Tony, an Italian, from Boston was the overseer of the project. He took a liking to my father right off. He would bring Dad a bottle of wine and pick me and Dad every weekend and take us up to see what they had done. I was nine years old and nosy. Over Rocker from Burlington was the dirt and dam contractor. Our neighbor's son, Frank Gage, was an equipment operator.
As you go up the road at the west end of the dam that hill on your left was covered with dirt. That dirt was all removed to the ledge and put into the big dam. That hill went almost to the little dam. Going up Wheeler Hollow on the east side of Norton Brook beyond the 2nd log landing were hugh stone walls. These stones were picked up by hand and hand laid on the inside of the big dam.

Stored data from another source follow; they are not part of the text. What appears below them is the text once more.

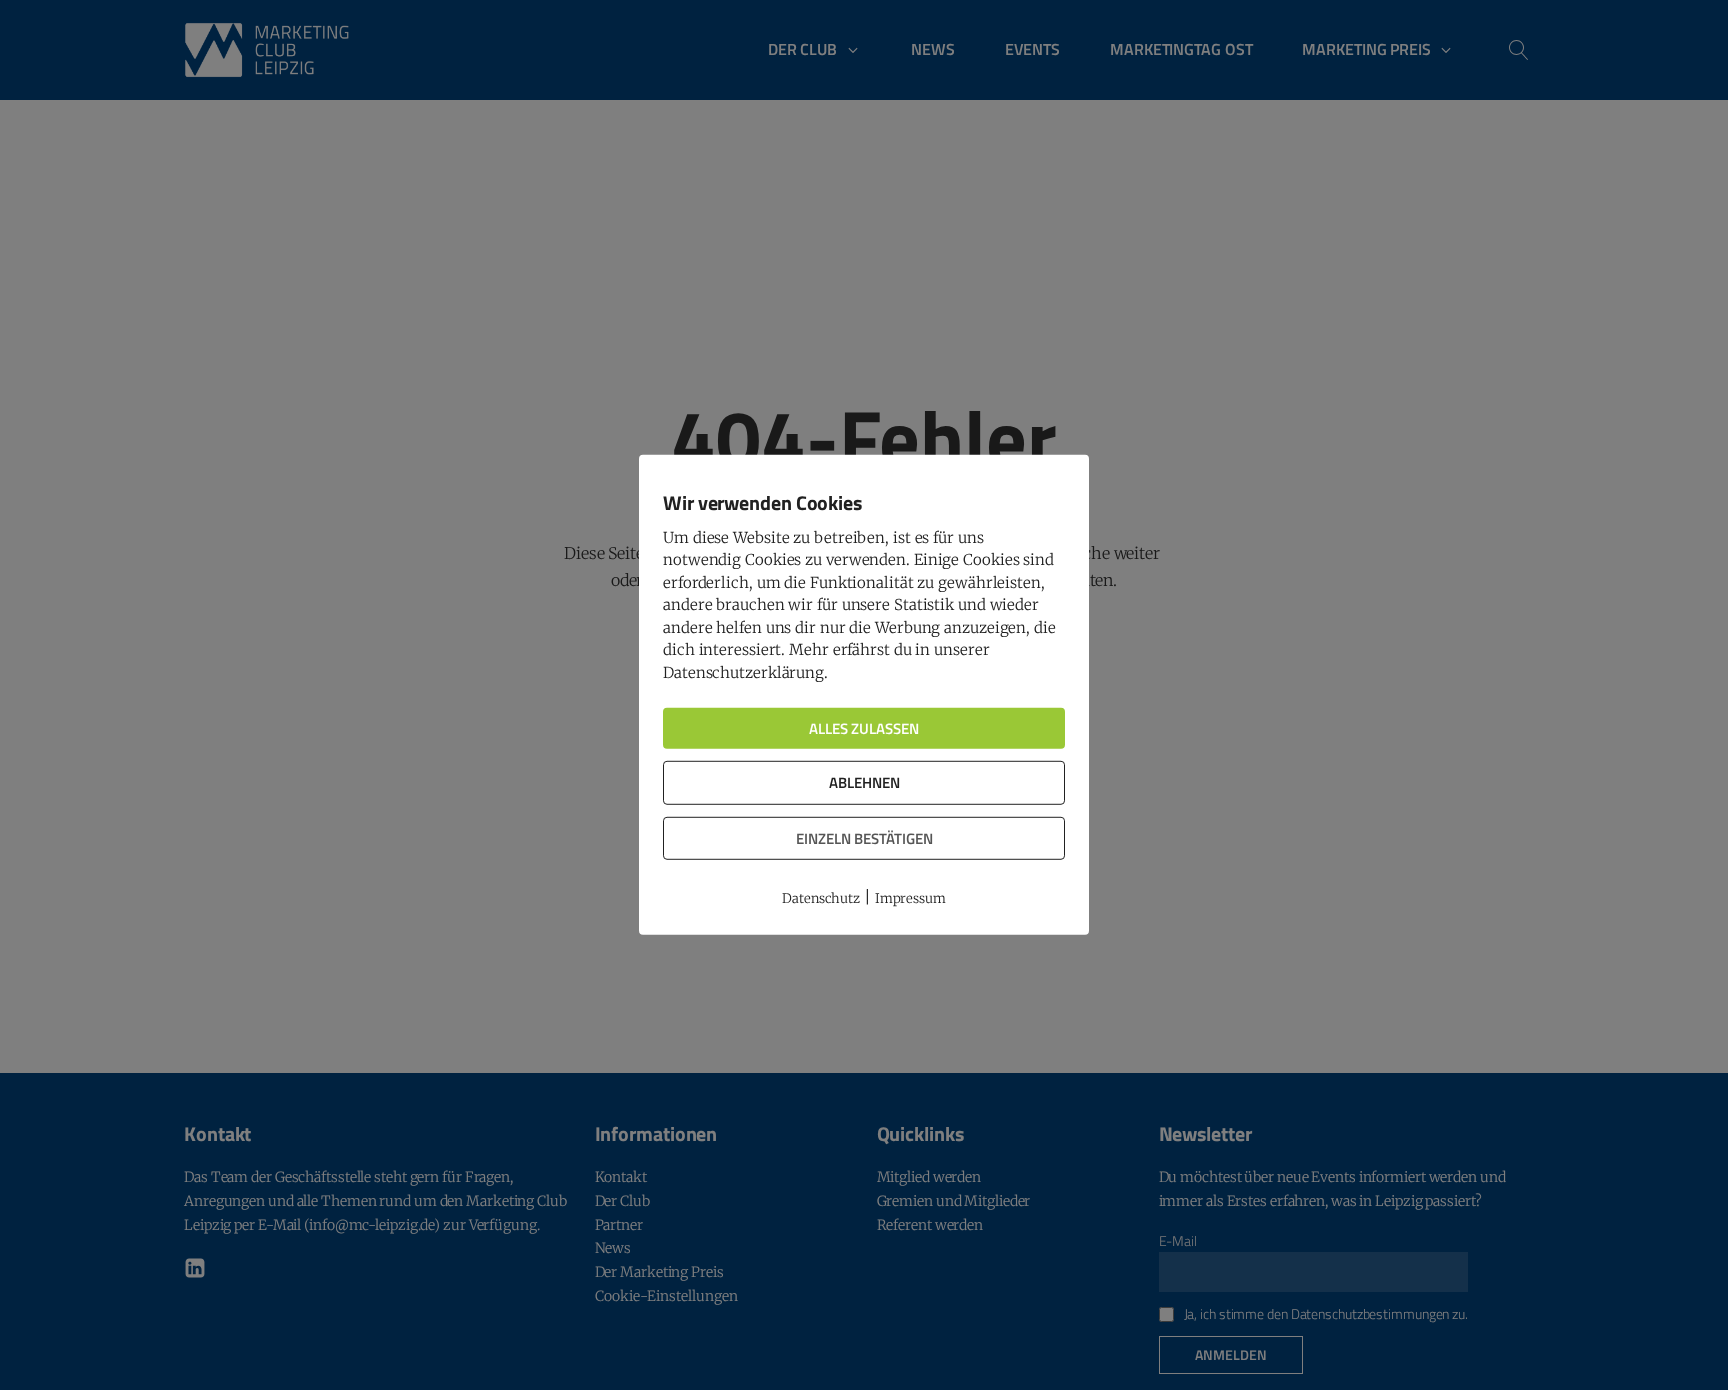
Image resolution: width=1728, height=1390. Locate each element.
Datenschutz (821, 898)
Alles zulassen (864, 728)
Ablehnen (864, 783)
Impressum (910, 898)
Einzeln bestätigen (864, 838)
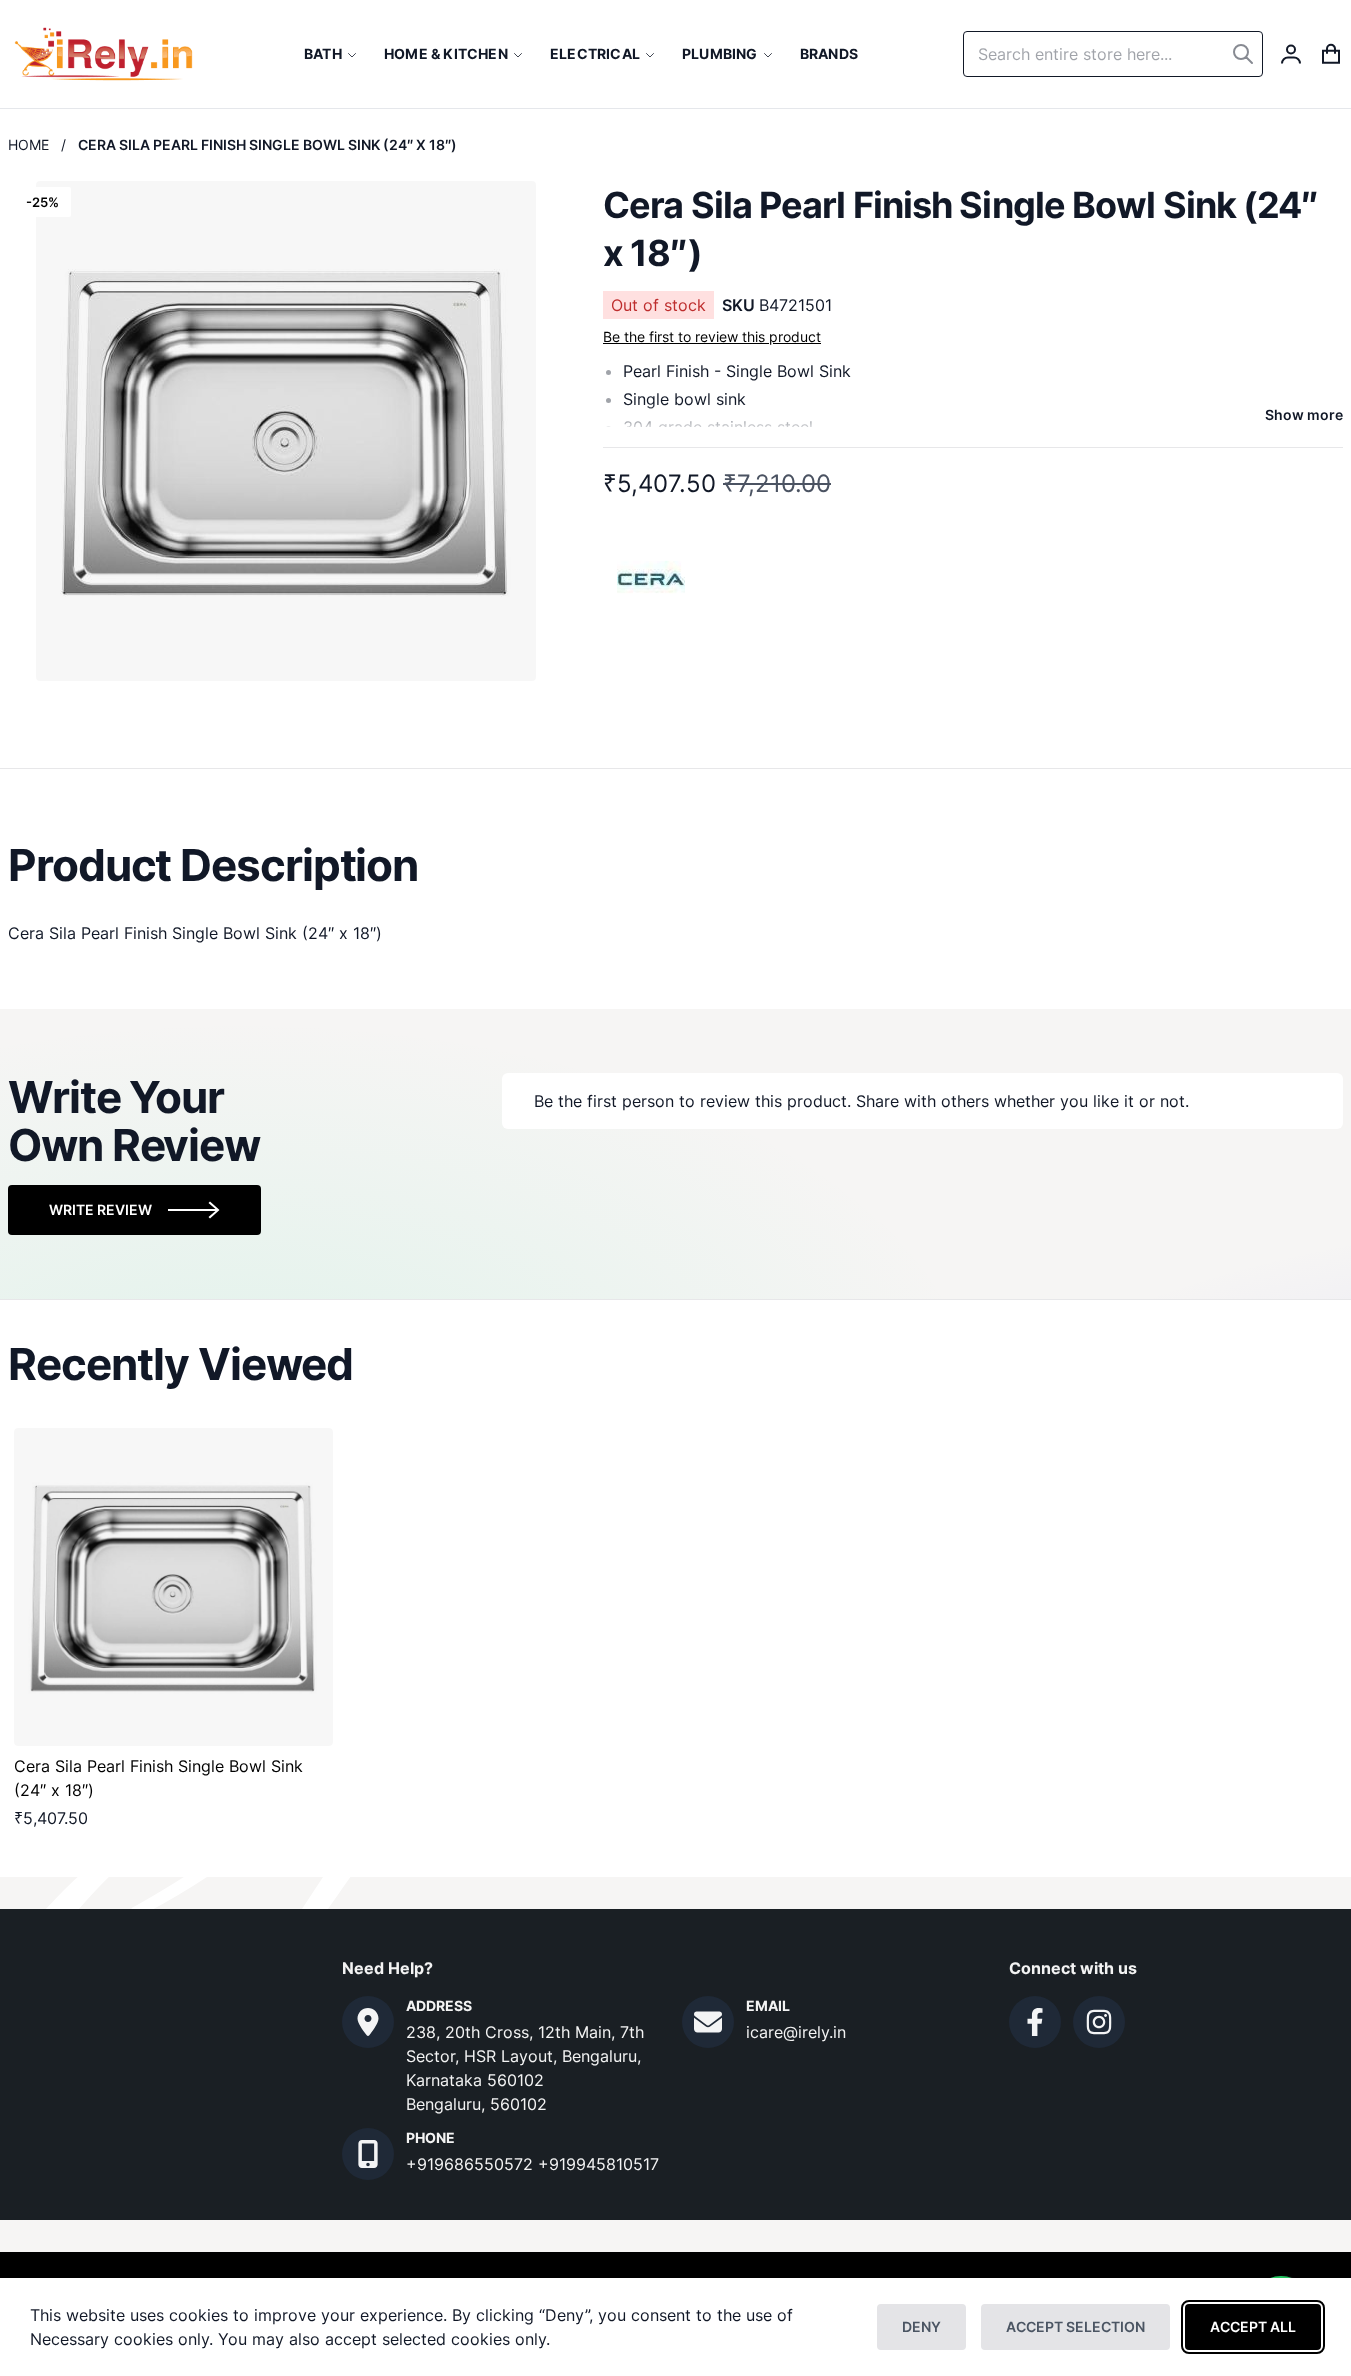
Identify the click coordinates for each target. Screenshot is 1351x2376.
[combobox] (1113, 54)
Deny (921, 2326)
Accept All (1253, 2326)
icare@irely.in (796, 2032)
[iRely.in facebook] (1035, 2022)
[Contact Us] (368, 2022)
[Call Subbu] (368, 2154)
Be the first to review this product (712, 336)
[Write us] (708, 2022)
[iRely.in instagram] (1099, 2022)
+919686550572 (472, 2164)
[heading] (675, 865)
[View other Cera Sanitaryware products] (652, 577)
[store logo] (103, 54)
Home (28, 144)
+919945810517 (598, 2164)
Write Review (100, 1209)
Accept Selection (1075, 2326)
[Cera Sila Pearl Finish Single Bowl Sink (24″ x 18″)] (173, 1587)
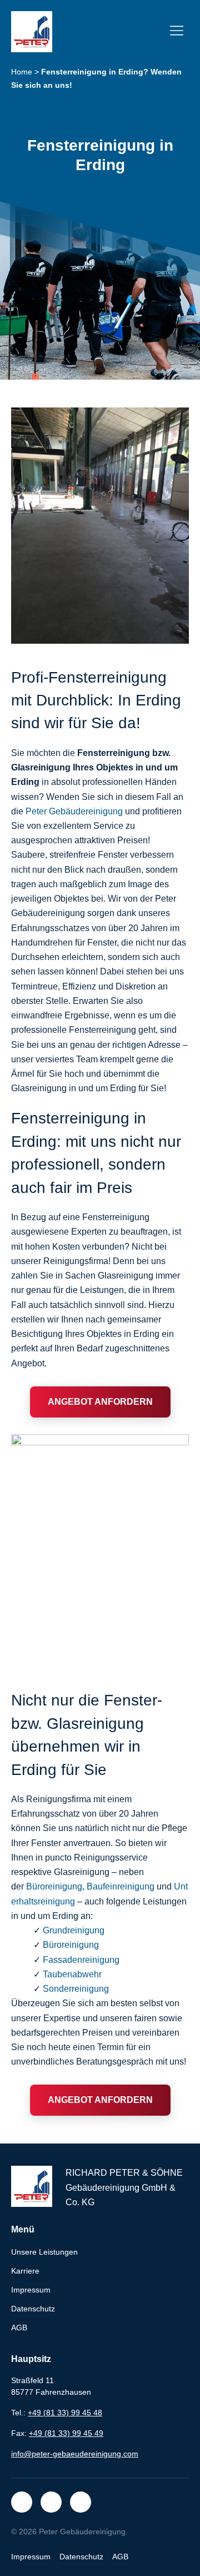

The little reservoir was built first. They ran 18 inch pipe and cut through the meadow at about 10 feet deep so it would run by gravity. It might have been deeper?
My father and I went up with Tony, the day they turned on the valve to let water flow into the big dam. You should have seen the brook trout go down the tube. Soon after they started drinking water in Vergennes, they got an awful odor. Come to find out the screens at the dams were plugged with dead trout. They changed all the screens but still every so often a minnow would come out of a faucet in Vergennes.
After the big dam was filled with water, a big spring came out of the ground down in the cedar swamp on Harold Farnsworth's property. He had to dig a ditch by hand for about 500 yards to get into a little brook. After they let the water down, it didn't run anymore. Amazing how cracks in a ledge would go for a mile carrying water.